Responsorial Psalm 8:2ab, 5-9
DR Challoner Text Only

O Lord, our Lord, how admirable is thy name in the whole earth!
What is man, that thou art mindful of him?
or the son of man, that thou visitest him?
Thou hast made him a little less than the angels,
thou hast crowned him with glory and honour:
And hast set him over the works of thy hands.
Thou hast subjected all things under his feet, all sheep and oxen:
moreover, the beasts also of the fields.
The birds of the air, and the fishes of the sea,
that pass through the paths of the sea.

The Gospel According to Saint Luke 24:35-48
Haydock NT

35 And they told what things were done in the way: and how they knew him in the breaking of bread. 36 Now whilst they were speaking these things, Jesus stood in the midst of them, and said to them:

Peace be to you; it is I, fear not.

37 But they being troubled and affrighted, supposed that they saw a spirit. 38 And he said to them:

Why are you troubled, and why do thoughts arise in your hearts? 39 See my hands and feet, that it is I myself: feel, and see: for a spirit hath not flesh and bones, as you see me to have.

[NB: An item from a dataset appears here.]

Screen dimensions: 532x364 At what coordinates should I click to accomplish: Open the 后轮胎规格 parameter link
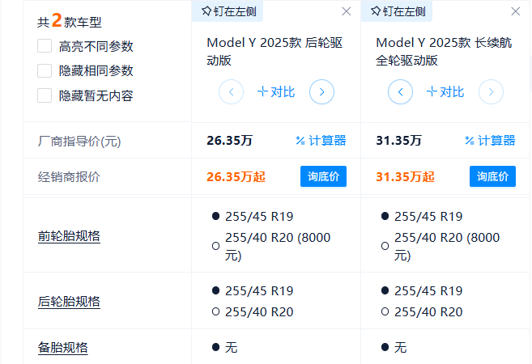(x=69, y=301)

40 And when he had said this, he shewed them his hands and his feet. 41 But while they yet believed not, and wondered for joy, he said:

Have you here any thing to eat?

42 And they offered him a piece of a broiled fish, and a honeycomb. 43 And when he had eaten before them, taking the remains, he gave to them. 44 And he said to them:

These are the words which I spoke to you while I was yet with you, that all things must needs be fulfilled, which are written in the law of Moses, and in the prophets, and in the psalms concerning me.

45 Then he opened their understanding, that they might understand the Scriptures. 46 And he said to them:

Thus it is written, and thus it behooved Christ to suffer, and to rise again from the dead the third day: 47 And that penance and remission of sins should be preached in his name to all nations, beginning at Jerusalem. 48 And you are witnesses of these things.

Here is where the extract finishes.